• [What you are asked to do]
When a line of the entries contains "dialog", please list that line.

---- Source data

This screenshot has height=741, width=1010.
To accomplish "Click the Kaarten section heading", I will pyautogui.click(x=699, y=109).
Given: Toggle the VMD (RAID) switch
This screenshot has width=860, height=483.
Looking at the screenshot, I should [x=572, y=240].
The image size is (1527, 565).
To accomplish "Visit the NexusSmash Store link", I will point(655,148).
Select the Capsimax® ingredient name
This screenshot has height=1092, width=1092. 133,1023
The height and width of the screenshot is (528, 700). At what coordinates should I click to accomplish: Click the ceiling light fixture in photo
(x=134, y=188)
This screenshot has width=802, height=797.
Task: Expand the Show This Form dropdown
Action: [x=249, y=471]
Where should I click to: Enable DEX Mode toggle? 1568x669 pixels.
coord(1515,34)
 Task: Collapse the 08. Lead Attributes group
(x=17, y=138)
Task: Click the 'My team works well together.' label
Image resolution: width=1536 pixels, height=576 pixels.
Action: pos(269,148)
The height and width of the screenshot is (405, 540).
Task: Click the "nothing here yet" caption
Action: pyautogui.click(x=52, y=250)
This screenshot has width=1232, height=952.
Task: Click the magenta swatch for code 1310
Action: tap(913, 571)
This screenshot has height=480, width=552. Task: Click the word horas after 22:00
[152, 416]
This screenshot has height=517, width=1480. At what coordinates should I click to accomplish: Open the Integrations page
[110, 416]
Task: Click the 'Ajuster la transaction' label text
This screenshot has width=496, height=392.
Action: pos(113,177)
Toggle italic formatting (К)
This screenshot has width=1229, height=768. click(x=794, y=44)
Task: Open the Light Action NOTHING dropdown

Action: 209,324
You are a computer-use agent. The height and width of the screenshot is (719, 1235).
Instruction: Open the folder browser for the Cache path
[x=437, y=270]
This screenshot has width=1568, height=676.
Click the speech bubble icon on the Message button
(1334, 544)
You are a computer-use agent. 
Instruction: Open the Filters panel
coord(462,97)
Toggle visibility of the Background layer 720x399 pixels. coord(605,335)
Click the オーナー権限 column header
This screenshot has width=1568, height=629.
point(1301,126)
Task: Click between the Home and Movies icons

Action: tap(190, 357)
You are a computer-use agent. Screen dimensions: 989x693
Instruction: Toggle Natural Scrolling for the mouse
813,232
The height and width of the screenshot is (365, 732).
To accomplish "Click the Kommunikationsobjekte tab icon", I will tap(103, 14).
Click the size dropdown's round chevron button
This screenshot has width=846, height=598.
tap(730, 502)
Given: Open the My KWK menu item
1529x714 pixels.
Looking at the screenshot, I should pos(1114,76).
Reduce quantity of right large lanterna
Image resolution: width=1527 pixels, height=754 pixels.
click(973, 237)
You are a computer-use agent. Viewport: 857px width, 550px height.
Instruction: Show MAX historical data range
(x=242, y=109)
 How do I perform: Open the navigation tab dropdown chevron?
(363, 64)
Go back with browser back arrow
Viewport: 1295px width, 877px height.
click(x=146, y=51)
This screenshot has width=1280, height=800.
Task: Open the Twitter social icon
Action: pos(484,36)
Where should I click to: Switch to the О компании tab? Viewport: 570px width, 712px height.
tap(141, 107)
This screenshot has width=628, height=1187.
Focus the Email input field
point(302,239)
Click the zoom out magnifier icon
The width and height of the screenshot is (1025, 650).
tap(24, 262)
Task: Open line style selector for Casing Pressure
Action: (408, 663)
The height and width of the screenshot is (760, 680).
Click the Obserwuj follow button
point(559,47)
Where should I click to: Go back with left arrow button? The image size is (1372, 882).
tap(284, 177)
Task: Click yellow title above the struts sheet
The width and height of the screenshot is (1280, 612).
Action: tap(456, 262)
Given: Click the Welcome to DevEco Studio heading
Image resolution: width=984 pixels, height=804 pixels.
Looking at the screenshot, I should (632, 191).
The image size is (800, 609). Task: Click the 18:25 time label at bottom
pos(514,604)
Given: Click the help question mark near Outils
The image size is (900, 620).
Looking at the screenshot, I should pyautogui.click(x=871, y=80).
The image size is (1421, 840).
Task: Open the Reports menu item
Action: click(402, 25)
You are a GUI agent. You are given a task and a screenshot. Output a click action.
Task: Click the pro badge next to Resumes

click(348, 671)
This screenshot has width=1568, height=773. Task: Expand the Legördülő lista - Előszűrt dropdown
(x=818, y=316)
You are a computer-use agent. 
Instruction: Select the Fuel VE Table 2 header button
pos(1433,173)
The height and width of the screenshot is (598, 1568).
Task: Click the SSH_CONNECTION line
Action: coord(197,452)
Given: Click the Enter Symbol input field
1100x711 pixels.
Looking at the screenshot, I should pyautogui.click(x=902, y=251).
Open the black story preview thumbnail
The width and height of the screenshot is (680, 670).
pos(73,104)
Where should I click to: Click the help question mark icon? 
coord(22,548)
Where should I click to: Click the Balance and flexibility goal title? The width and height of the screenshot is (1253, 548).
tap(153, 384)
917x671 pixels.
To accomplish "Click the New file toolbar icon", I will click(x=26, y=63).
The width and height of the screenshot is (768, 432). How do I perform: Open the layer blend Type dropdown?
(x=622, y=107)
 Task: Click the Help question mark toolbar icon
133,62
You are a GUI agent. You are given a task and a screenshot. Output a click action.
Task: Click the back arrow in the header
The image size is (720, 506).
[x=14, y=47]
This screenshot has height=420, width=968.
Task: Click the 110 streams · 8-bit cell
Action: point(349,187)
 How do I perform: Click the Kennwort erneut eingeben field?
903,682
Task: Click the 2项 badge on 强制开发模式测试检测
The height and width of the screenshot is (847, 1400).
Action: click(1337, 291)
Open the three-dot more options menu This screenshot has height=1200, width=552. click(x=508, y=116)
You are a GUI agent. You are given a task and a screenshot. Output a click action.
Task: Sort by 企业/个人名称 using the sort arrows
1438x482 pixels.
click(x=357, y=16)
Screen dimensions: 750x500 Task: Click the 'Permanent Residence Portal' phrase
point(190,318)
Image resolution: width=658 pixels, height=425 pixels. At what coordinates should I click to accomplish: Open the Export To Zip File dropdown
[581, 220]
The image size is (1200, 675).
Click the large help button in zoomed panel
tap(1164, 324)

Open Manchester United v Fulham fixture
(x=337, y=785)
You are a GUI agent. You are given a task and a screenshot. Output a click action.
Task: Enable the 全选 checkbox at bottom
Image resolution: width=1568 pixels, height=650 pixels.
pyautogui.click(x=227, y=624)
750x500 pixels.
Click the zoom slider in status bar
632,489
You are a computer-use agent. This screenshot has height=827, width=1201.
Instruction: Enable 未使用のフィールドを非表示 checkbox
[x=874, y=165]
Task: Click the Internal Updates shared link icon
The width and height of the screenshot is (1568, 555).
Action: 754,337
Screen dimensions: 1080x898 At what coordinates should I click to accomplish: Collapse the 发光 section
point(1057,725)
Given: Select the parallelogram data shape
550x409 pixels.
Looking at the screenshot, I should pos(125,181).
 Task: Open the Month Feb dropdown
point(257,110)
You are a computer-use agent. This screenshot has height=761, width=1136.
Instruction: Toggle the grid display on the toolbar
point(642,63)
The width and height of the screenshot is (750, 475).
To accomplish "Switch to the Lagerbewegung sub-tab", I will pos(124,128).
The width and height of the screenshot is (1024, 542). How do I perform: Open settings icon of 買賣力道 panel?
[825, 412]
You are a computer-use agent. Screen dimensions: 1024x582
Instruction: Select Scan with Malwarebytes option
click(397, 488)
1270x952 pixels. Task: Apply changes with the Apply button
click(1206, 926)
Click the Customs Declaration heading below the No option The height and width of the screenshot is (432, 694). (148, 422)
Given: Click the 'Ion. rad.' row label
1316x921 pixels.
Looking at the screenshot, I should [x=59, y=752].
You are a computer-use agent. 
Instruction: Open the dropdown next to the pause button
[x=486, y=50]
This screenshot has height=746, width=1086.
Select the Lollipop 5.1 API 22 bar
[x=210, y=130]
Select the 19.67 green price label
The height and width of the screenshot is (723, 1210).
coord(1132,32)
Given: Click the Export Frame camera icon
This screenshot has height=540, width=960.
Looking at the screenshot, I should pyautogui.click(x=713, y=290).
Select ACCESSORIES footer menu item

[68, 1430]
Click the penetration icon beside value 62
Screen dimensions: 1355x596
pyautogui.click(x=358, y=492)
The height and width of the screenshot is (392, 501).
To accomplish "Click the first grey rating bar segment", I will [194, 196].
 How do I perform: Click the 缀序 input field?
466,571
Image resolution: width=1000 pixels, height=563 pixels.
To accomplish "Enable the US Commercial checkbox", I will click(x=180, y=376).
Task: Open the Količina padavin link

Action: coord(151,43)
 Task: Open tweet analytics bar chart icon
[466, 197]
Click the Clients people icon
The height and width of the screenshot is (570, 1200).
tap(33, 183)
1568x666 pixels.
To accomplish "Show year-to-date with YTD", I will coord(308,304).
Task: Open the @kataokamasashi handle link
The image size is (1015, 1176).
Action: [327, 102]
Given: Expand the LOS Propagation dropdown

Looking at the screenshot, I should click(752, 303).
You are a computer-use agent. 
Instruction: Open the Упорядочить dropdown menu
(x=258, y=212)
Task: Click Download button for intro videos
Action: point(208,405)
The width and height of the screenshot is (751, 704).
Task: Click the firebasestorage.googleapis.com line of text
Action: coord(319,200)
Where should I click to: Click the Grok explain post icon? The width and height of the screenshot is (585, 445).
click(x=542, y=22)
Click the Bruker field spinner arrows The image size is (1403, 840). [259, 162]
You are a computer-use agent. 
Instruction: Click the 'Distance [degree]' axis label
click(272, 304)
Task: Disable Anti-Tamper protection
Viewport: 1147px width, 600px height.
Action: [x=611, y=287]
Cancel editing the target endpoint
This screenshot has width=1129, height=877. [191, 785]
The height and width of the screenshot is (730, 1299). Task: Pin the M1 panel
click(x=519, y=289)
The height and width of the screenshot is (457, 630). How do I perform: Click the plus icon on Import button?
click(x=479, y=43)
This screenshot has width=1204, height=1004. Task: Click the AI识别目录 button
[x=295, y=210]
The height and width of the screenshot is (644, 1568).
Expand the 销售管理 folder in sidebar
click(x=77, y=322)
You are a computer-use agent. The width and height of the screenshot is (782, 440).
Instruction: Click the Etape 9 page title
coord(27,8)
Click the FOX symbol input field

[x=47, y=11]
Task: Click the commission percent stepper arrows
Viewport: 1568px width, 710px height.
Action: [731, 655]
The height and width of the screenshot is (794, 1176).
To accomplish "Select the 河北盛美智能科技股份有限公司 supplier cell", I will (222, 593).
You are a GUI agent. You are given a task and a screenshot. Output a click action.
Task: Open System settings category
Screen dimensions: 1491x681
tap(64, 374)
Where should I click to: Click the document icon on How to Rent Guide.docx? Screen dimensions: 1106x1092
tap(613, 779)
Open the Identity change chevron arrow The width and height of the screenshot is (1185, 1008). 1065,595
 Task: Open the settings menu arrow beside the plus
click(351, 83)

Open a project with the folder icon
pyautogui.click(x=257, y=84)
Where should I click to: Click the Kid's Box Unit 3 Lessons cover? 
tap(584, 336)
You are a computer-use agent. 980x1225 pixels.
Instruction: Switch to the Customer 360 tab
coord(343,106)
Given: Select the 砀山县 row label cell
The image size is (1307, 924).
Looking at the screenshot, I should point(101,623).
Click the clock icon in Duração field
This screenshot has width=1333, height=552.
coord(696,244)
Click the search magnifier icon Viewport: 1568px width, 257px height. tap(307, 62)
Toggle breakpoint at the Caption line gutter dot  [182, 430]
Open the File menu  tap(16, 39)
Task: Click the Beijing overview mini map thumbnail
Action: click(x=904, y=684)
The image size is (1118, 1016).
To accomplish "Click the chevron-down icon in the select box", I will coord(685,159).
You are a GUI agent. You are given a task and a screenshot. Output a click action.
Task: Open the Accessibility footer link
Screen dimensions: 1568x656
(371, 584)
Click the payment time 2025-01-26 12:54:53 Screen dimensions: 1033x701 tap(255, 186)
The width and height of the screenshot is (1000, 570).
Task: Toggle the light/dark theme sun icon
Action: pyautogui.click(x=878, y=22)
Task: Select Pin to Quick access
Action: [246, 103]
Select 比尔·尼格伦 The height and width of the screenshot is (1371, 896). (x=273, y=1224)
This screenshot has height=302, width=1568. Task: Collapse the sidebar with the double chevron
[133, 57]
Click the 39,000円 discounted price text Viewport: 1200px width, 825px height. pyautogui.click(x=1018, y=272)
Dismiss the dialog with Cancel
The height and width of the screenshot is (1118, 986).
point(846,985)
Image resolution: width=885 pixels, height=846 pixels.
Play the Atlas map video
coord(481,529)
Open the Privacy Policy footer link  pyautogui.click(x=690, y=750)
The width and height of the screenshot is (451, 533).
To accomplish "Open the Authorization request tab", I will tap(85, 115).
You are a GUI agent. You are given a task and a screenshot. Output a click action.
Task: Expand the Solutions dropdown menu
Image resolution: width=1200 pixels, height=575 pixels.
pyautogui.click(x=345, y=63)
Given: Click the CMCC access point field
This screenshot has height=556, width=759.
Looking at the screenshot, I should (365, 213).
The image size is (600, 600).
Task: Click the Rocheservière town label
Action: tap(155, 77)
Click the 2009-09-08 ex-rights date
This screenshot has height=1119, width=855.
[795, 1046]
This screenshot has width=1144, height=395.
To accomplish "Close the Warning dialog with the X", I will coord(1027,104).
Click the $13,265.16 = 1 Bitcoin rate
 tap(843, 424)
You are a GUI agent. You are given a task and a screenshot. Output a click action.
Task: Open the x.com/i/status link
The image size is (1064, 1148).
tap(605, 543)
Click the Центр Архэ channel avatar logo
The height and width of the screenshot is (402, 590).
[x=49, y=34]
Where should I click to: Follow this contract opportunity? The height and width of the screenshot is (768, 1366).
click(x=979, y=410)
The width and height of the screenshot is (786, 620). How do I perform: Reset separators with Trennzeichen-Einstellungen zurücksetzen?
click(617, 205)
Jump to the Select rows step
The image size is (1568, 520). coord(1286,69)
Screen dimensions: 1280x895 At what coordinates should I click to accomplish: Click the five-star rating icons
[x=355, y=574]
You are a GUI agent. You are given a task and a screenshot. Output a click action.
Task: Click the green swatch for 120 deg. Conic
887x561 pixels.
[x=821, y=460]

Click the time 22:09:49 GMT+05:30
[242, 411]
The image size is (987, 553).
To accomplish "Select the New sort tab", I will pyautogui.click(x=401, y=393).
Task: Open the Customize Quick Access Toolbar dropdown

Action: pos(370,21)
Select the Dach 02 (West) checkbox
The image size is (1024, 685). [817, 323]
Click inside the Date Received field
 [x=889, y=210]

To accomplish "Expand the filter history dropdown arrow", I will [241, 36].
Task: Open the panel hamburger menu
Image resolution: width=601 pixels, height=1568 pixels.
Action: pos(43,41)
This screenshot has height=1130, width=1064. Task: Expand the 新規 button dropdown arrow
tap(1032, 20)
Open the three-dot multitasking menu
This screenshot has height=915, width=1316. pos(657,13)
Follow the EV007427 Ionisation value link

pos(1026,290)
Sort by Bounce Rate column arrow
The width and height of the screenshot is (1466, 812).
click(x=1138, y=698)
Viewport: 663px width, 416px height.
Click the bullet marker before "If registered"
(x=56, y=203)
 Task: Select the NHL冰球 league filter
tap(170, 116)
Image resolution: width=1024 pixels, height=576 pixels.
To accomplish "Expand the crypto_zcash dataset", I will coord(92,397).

--------

• [Solution for this task]
Dismiss the dialog with Cancel
To accomplish "Close the Warning dialog with the X", I will coord(1027,104).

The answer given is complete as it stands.